Stored data entries:
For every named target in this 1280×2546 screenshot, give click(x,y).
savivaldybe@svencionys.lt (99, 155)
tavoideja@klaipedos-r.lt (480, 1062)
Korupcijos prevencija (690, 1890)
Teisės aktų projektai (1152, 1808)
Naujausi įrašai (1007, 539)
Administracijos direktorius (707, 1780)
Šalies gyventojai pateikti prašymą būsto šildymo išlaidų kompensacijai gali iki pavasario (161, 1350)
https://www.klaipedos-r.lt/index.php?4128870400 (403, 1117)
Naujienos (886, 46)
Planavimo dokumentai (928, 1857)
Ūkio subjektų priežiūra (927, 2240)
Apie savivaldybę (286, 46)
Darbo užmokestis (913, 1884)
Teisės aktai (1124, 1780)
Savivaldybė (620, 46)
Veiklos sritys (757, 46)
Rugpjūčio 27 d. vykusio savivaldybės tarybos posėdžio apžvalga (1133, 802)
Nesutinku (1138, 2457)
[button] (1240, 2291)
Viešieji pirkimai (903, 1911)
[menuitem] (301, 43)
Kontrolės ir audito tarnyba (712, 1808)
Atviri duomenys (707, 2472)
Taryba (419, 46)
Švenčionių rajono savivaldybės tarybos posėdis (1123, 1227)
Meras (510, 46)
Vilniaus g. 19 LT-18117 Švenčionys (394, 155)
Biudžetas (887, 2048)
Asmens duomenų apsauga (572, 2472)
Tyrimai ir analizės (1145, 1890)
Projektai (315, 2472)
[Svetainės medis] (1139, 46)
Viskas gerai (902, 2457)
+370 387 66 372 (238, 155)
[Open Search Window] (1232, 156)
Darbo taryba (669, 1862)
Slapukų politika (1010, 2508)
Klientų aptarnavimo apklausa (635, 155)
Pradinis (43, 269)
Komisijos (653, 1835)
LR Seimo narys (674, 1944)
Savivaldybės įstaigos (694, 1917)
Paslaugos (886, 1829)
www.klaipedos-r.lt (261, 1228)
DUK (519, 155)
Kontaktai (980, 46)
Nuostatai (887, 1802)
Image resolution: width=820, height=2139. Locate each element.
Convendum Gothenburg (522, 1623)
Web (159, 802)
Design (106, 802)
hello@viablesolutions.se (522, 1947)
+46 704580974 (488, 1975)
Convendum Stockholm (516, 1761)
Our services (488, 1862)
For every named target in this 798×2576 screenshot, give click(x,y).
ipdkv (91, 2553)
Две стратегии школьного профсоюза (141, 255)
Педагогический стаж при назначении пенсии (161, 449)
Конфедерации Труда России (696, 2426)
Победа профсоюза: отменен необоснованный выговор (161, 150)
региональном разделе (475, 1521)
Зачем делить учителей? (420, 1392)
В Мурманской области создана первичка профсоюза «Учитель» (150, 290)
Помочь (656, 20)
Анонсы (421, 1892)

**What the task asks**. What is needed is the number of lines in the data that hold the word "klaipedos", with nothing added.

**Output**. 3